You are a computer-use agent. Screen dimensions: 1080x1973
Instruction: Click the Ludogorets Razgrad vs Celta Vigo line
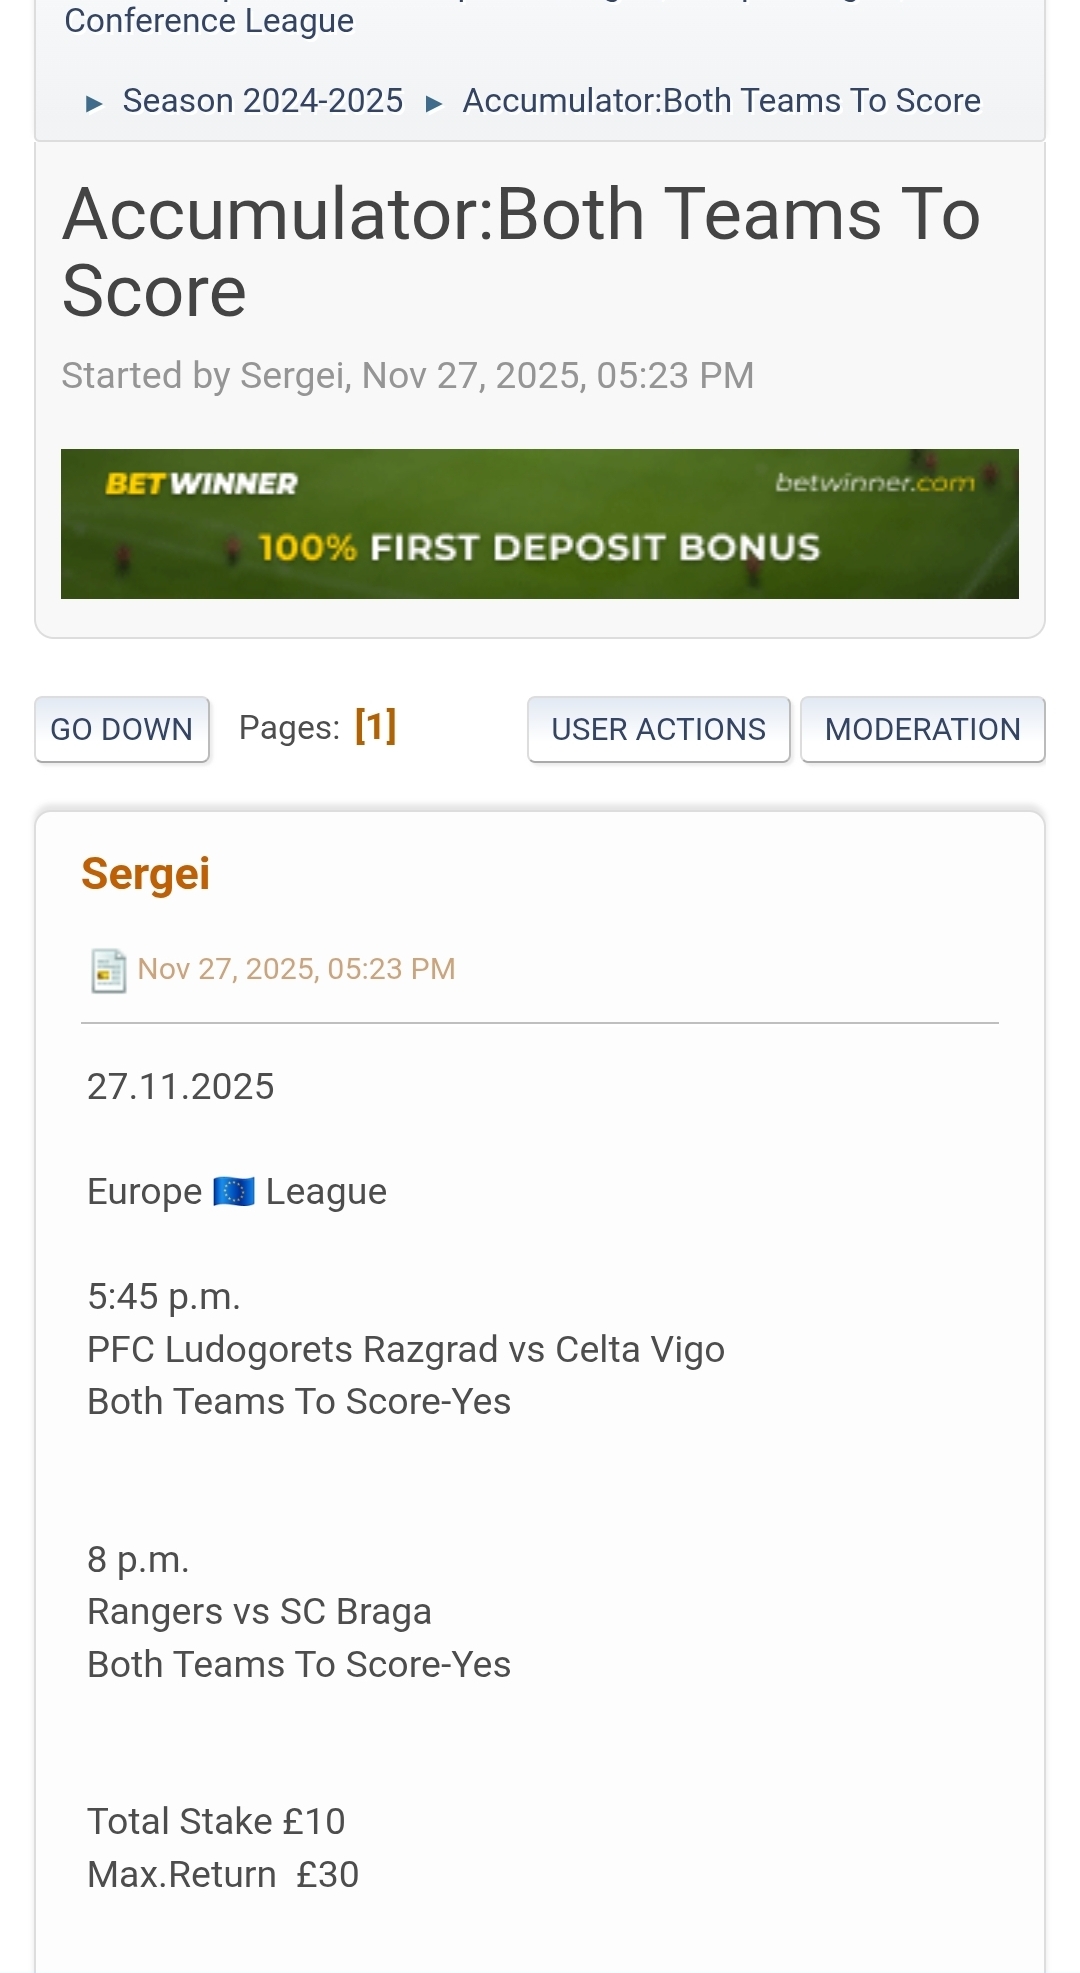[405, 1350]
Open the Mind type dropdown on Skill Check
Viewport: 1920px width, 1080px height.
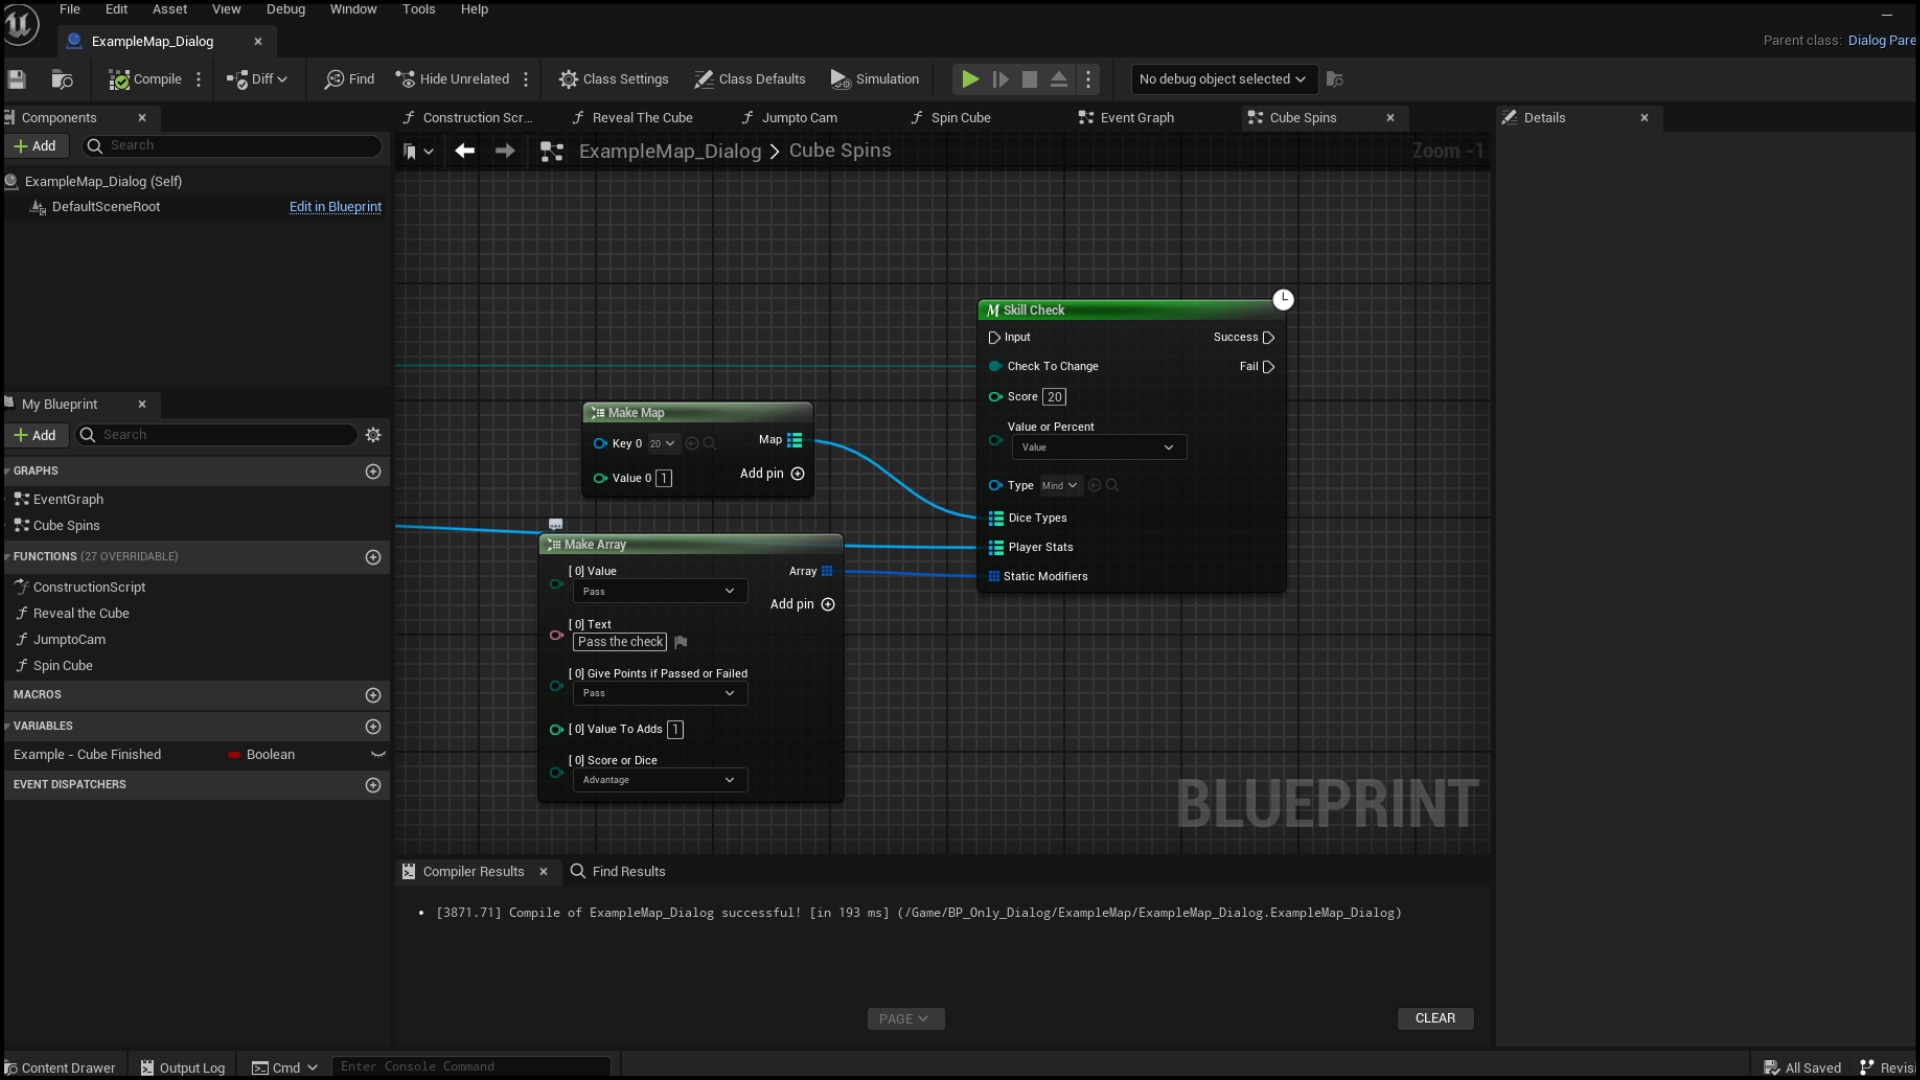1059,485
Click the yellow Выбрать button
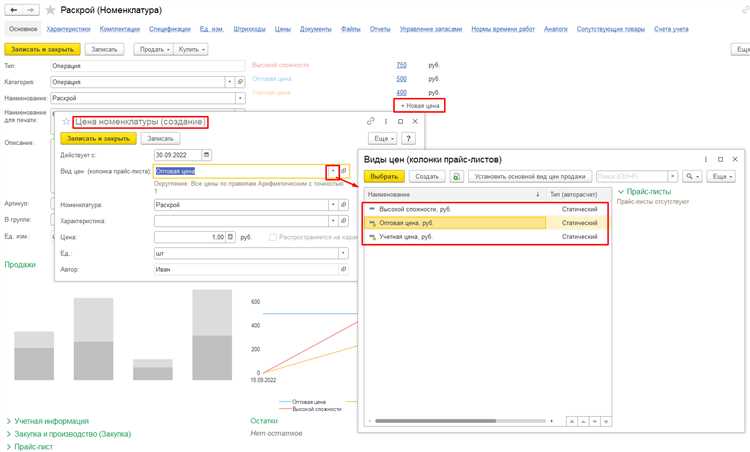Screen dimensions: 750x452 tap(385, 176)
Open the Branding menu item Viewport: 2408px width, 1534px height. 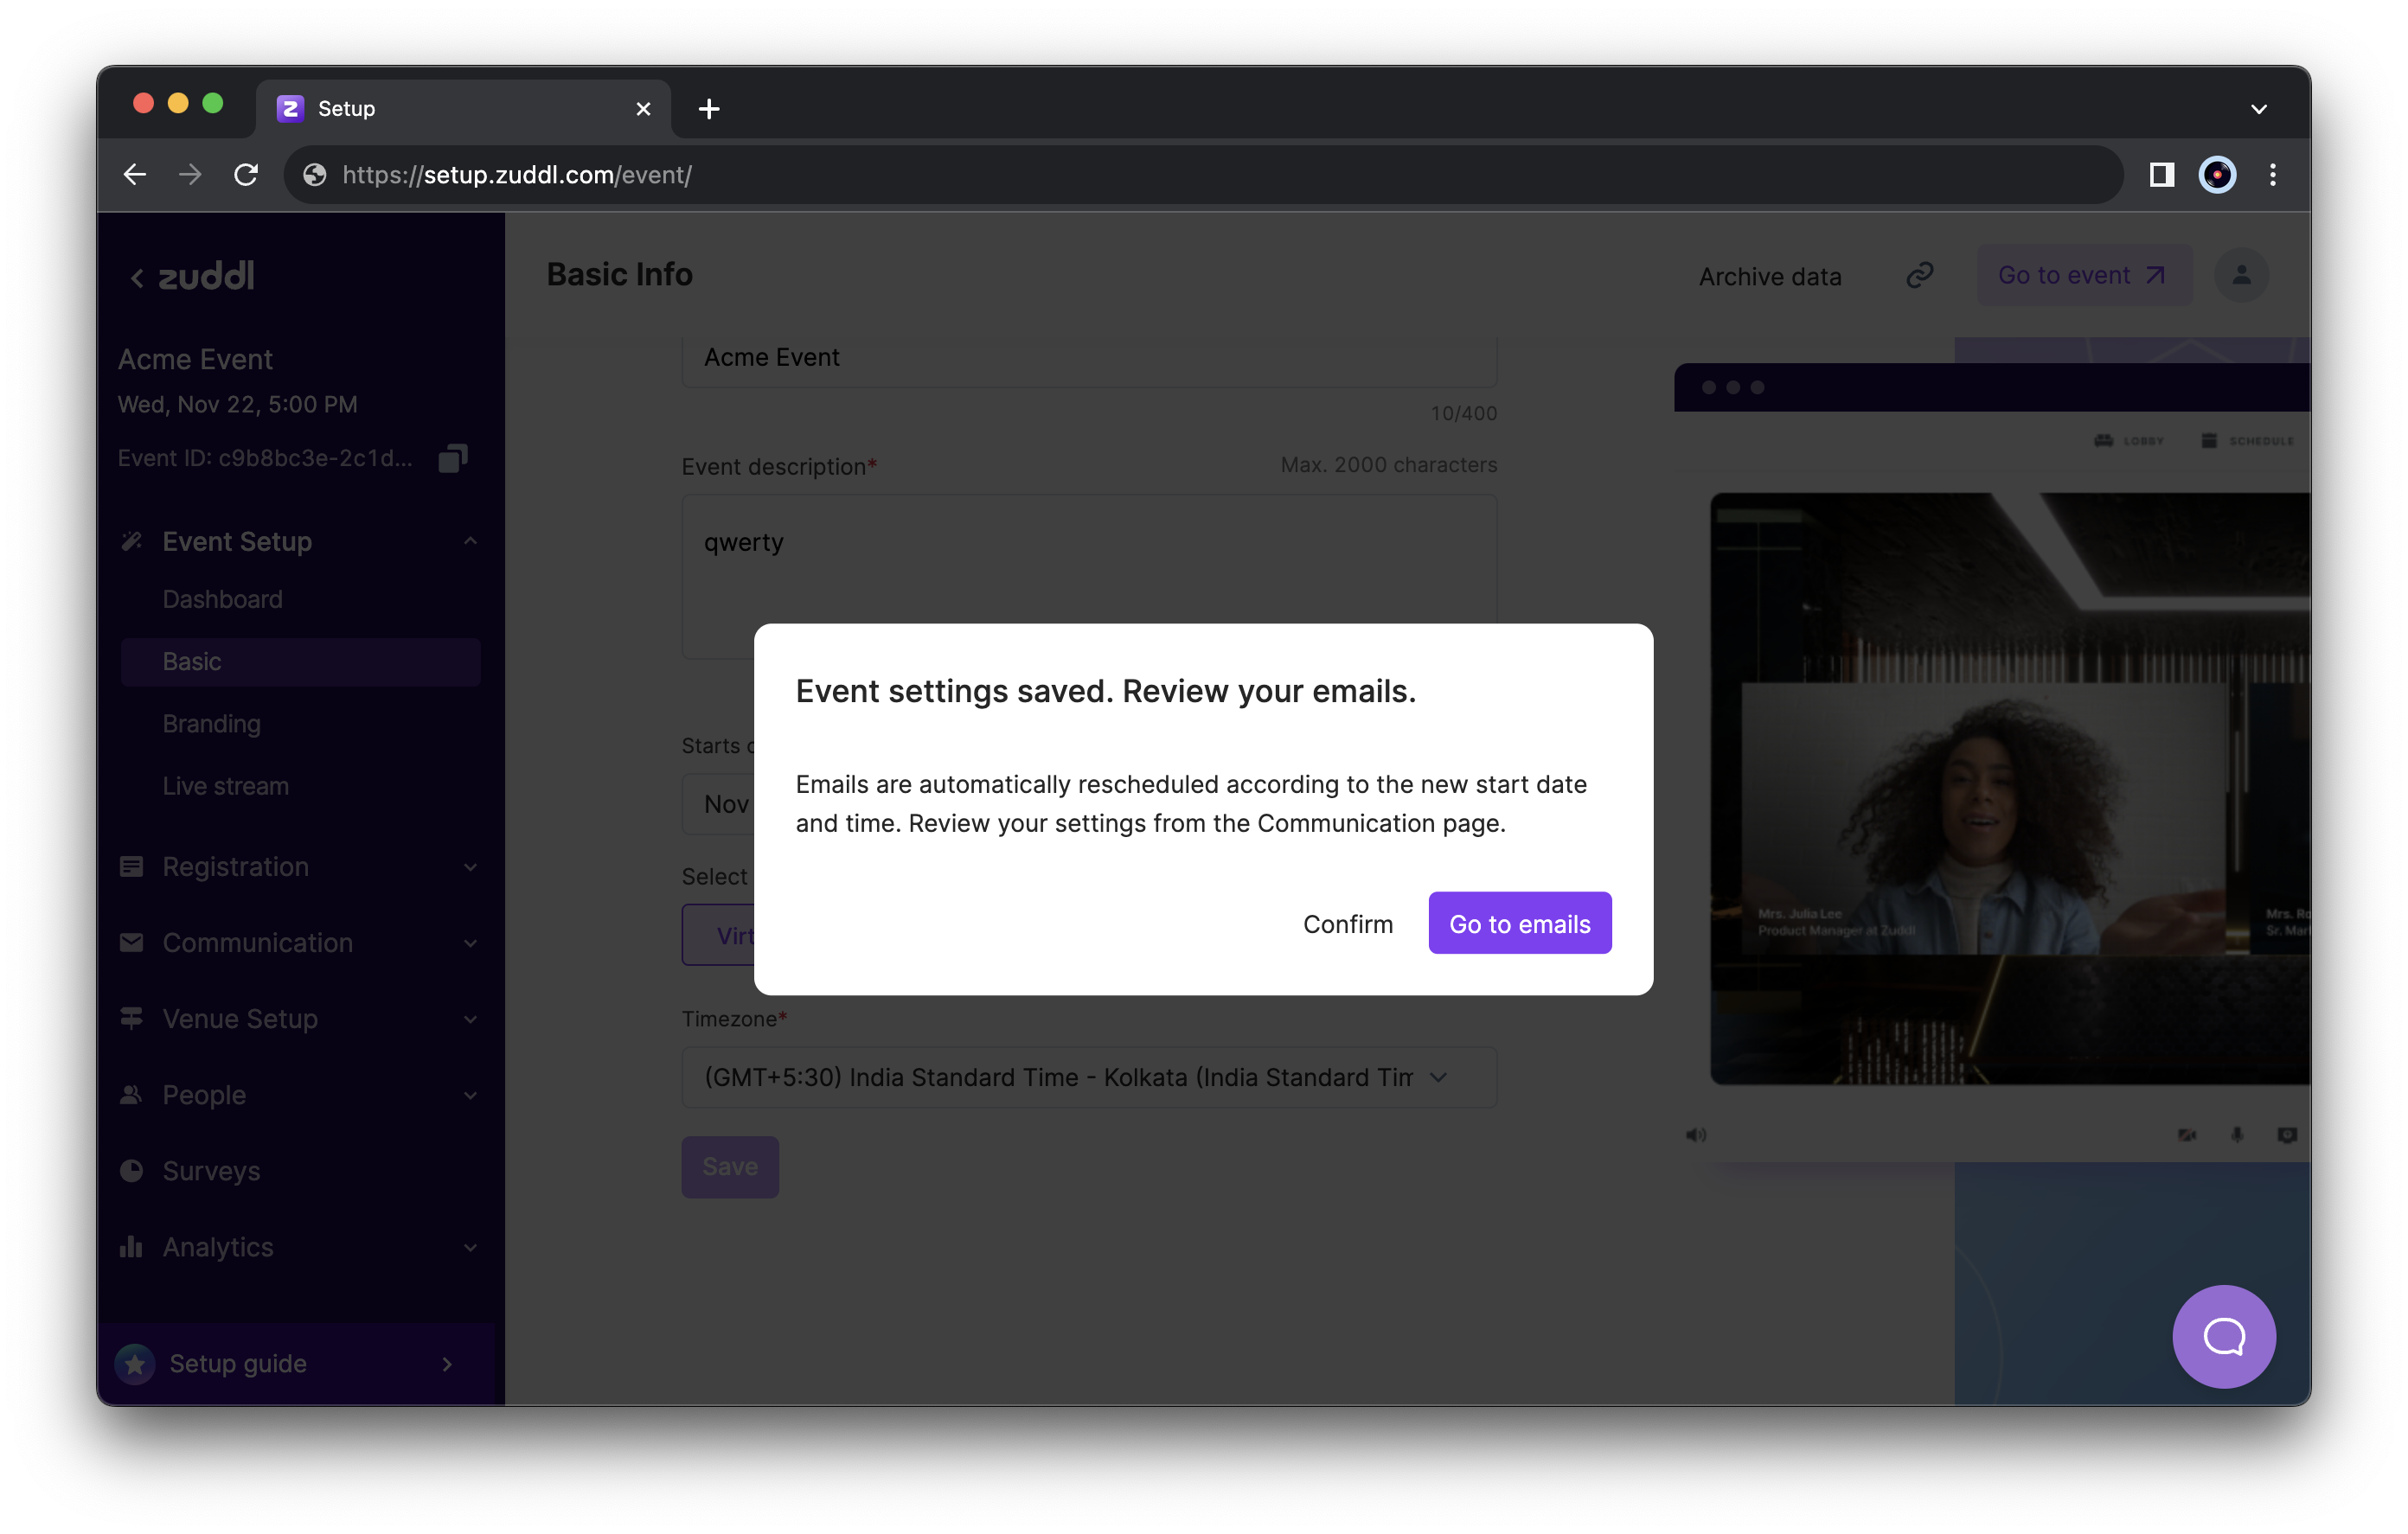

What to produce:
Reproduce every one of the lines above word for word, without the pictures.

Correct response:
You are a computer-use agent. Screen dimensions: 1080x1973
Instruction: Click the Ludogorets Razgrad vs Celta Vigo line
[405, 1350]
Open the Mind type dropdown on Skill Check
Viewport: 1920px width, 1080px height.
1059,485
Click the yellow Выбрать button
Screen dimensions: 750x452 tap(385, 176)
Open the Branding menu item Viewport: 2408px width, 1534px height. 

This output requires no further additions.